Disappointment with God: Three Questions No One Asks Aloud
- First edition cover
- Author: Philip Yancey
- Language: English
- Subject: Disappointment Personal relationship with God Theodicy
- Genre: Christian devotional literature
- Published: 1988 (Zondervan)
- Publication place: United States
- Pages: 260
- ISBN: 978-0-310-51780-1
- OCLC: 875553
- Dewey Decimal: 231.7
- LC Class: BT102.Y36 1988
- Preceded by: NIV Student Bible
- Followed by: I Was Just Wondering
- Website: http://philipyancey.com/disappointment-with-god

= Disappointment with God =

1988 book by Philip Yancey

Disappointment with God: Three Questions No One Asks Aloud is a book written by Philip Yancey and published by Zondervan in 1988. It is one of Yancey's early bestsellers. Library Journal reviewer Elise Chase called the book "extraordinarily empathetic and persuasive; highly recommended". Mark DeVries of The Christian Century reviewed the book and wrote that, through the book, Yancey "cuts through the pollyannaish denials that so often characterize evangelical treatment of unbelief, disappointment and unanswered prayer". The Christian Bookstore Journal listed Disappointment with God as the fifth-bestselling Christian book in 1989. In a 1991 Ministry review, Daniel Guild calls the book "Yancey at his superlative best". In 2000, Jim Remsen of The Philadelphia Inquirer called the title of the book evocative.
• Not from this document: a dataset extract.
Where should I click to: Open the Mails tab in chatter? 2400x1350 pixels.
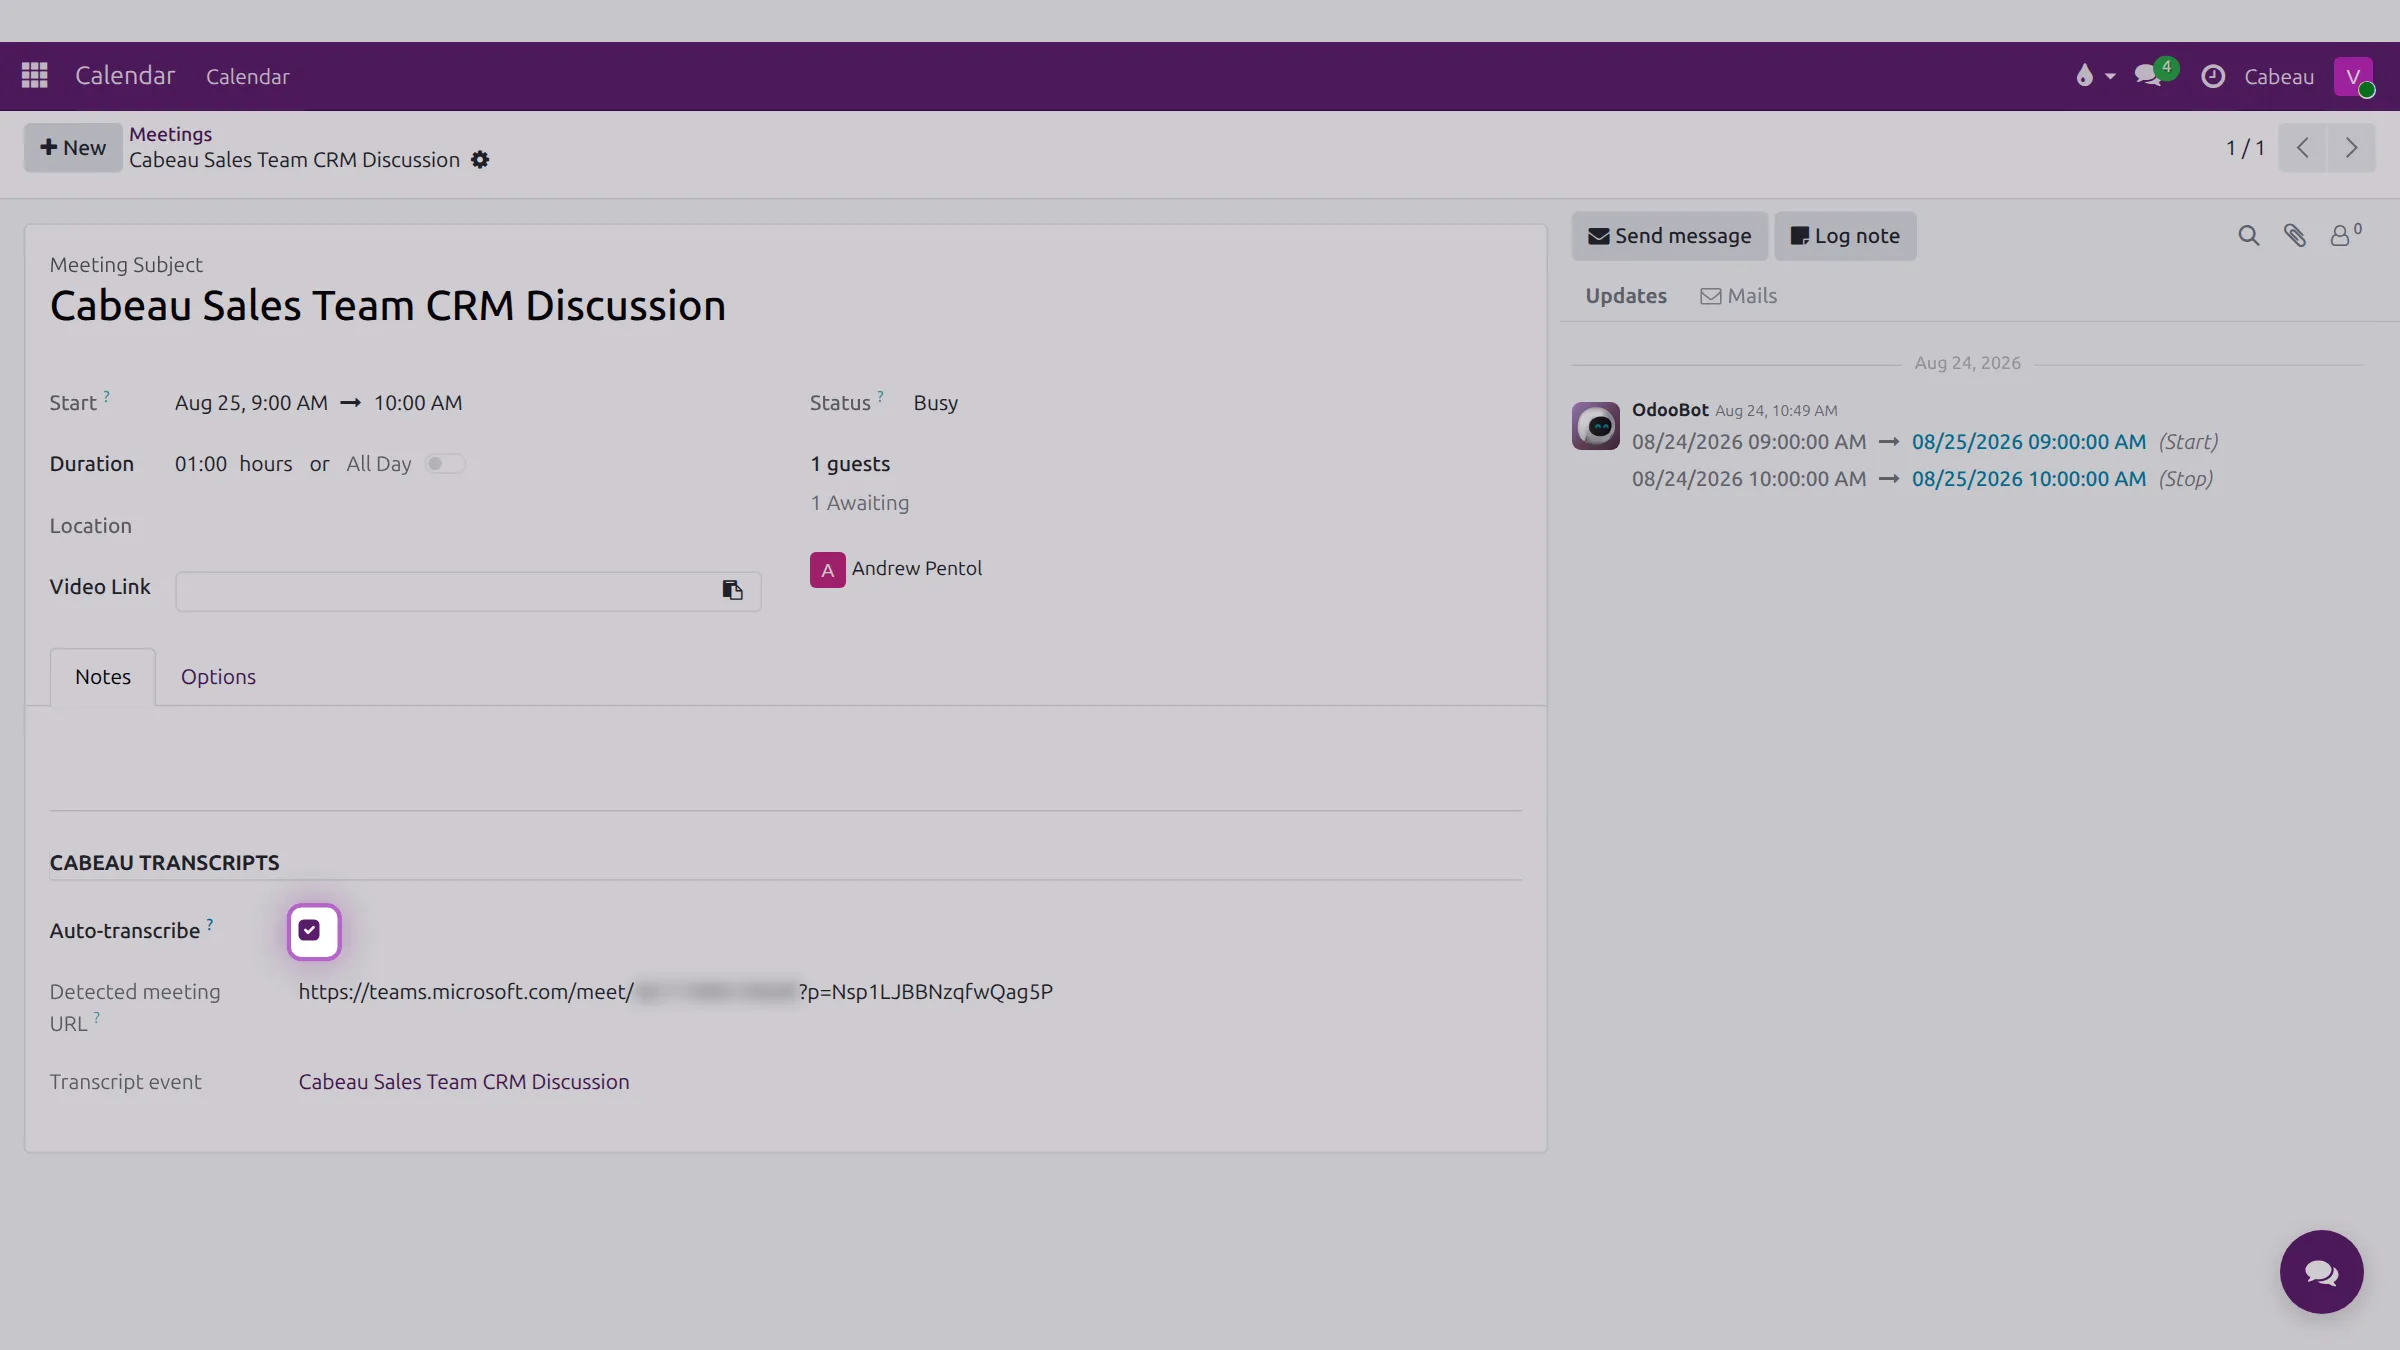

A 2001 article in U.S. Catholic states that Disappointment with God demonstrates Yancey's willingness to address difficult questions. In 2002, Mike Collins of the Charleston Gazette-Mail recommended the book for rape victims. In 2005, Christian apologist William Lane Craig wrote that he "enjoyed reading Disappointment with God and found much of it to be meaningful and poignant", but that he disagreed with the thesis of the book. Hong Kong film director Clement Cheng read the book and called it thought-provoking.

==Bibliography==
- Craig, William Lane (2005). "God, Time, and Eternity"
- Yancey, Philip (1988). "Disappointment with God: Three Questions No One Asks Aloud"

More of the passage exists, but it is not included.